De quoi parle-t-on ?

Silvain J, Cayla G, et al.; ABYSS Investigators of the ACTION Study Group. Beta-Blocker Interruption or Continuation after Myocardial Infarction. N Engl J Med. 2024;391(14):1277-1286. doi: https://doi.org/10.1056/NEJMoa2404204 

Pourquoi a-t-on choisi cet article ?

L’étude ABYSS est un essai clinique visant à évaluer la non-infériorité de l’arrêt des bétabloquants par rapport à leur poursuite chez des patients ayant présenté un infarctus du myocarde il y a plus de six mois et sans insuffisance cardiaque chronique. Dans ce blog, nous analyserons en détail le choix du seuil de non-infériorité, et utiliserons cet exemple pour illustrer l’importance du mode d’expression du seuil de non-infériorité, selon qu’il soit exprimé en termes absolus ou relatifs.
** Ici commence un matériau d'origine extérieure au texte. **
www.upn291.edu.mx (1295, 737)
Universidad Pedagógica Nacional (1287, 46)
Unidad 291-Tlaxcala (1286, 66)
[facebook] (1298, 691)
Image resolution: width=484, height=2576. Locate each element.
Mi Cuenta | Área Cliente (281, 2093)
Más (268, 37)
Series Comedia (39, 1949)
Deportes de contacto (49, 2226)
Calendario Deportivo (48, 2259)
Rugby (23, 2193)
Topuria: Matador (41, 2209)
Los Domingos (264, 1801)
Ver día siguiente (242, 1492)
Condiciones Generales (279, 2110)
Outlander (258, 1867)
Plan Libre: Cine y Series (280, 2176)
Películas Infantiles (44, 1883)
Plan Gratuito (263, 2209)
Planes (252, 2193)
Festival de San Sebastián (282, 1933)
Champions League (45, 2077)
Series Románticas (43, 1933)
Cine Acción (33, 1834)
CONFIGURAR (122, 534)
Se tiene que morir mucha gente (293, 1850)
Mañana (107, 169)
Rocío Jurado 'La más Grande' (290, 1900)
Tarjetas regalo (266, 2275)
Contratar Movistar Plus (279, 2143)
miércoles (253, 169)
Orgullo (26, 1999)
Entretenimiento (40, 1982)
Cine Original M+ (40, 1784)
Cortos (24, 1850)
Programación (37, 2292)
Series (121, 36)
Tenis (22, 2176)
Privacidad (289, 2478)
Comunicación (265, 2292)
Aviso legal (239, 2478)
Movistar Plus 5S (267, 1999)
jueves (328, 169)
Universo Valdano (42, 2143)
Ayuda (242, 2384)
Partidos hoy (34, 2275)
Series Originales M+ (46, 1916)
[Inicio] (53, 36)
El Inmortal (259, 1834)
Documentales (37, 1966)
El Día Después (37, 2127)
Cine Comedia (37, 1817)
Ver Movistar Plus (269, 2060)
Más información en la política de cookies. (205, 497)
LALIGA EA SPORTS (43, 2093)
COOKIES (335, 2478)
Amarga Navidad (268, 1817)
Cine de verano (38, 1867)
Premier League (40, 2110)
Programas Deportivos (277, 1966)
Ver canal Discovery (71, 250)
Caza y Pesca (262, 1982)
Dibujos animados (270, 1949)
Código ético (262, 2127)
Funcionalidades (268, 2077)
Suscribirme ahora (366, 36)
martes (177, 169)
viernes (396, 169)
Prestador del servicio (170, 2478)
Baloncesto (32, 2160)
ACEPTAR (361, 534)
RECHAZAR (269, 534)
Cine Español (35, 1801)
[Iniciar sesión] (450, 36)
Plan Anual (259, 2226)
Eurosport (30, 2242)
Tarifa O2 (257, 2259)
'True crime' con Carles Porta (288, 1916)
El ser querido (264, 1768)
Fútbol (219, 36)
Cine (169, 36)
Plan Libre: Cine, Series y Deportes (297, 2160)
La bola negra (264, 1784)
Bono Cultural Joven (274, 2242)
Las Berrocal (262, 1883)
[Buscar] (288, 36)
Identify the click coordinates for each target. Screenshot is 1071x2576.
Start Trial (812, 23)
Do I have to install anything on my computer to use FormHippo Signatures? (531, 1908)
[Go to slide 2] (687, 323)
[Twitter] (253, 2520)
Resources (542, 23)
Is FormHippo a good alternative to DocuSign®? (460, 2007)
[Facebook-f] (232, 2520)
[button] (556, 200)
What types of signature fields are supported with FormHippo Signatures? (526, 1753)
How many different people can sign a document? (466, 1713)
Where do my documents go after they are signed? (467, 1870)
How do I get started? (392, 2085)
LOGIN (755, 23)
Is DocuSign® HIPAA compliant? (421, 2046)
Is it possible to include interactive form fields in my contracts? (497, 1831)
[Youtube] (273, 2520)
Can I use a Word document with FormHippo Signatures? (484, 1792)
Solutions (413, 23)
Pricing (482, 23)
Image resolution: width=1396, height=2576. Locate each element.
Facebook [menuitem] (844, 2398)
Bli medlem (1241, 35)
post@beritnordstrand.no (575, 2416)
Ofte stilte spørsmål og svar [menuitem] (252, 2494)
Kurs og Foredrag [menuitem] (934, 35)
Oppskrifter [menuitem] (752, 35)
Ce qu’en pense la SFPT : principaux messages de l’article

Le choix du seuil de non-infériorité est un élément clé du design des essais de non-infériorité. S’il est généralement bien connu que l’amplitude maximale de l’effet que l’on consent à perdre relève avant tout d’une décision clinique, les conséquences liées à son mode d’expression – en rapport de risques ou en différence de risques absolue – sont peut-être moins connues. Pourtant, le choix d’exprimer le seuil de non-infériorité en termes relatifs ou absolus peut avoir un impact important dans les cas où la proportion d’événements attendue dans le bras contrôle est différente de celle réellement observée dans l’essai. En effet, lorsque la proportion d’événements dans le bras contrôle a été :

  • sous-estimée (fréquence dans le bras contrôle supérieure à ce qui était attendu), l’expression du seuil de non-infériorité en différence de risques est plus conservatrice;
  • surestimée (fréquence dans le bras contrôle inférieure à ce qui était attendu), l’expression du seuil de non-infériorité en risque relatif est donc plus conservatrice.
 

Sous-estimation

Surestimation

Proportion d’évènements attendus dans le bras contrôle

20 %

20 %

Seuil de non-infériorité absolu

+5 % en absolu soit 25 %

+5 % en absolu soit 25 %

Seuil de non-infériorité relatif

+25 % en relatif soit 25 %

+25 % en relatif soit 25 %

Proportion d’évènements observés dans le bras contrôle

40 %

10 %

Seuil de non-infériorité absolu

+5 % en absolu soit 45 %

+5 % en absolu soit 15 %

Seuil de non-infériorité relatif

+25 % en relatif soit 50 %

+25 % en relatif soit 12,5%

Pour approfondir

  1. PICOS de l’essai ABYSS

Patients

Patients ayant présenté un infarctus du myocarde il y a plus de six mois et sans insuffisance cardiaque chronique

Intervention

Arrêt des bétabloquants

Control

Poursuite des bétabloquants

Outcome

Critère composite comprenant

(i)              le décès,

(ii)            l’infarctus du myocarde non fatal,

(iii)          l’accident vasculaire cérébral non fatal ou

(iv)           l’hospitalisation pour des raisons cardiovasculaires

Study design

Essai clinique contrôlé, randomisé (ratio 1:1), multicentrique, de non-infériorité, en ouvert

  1. Comment définir la marge de non-infériorité?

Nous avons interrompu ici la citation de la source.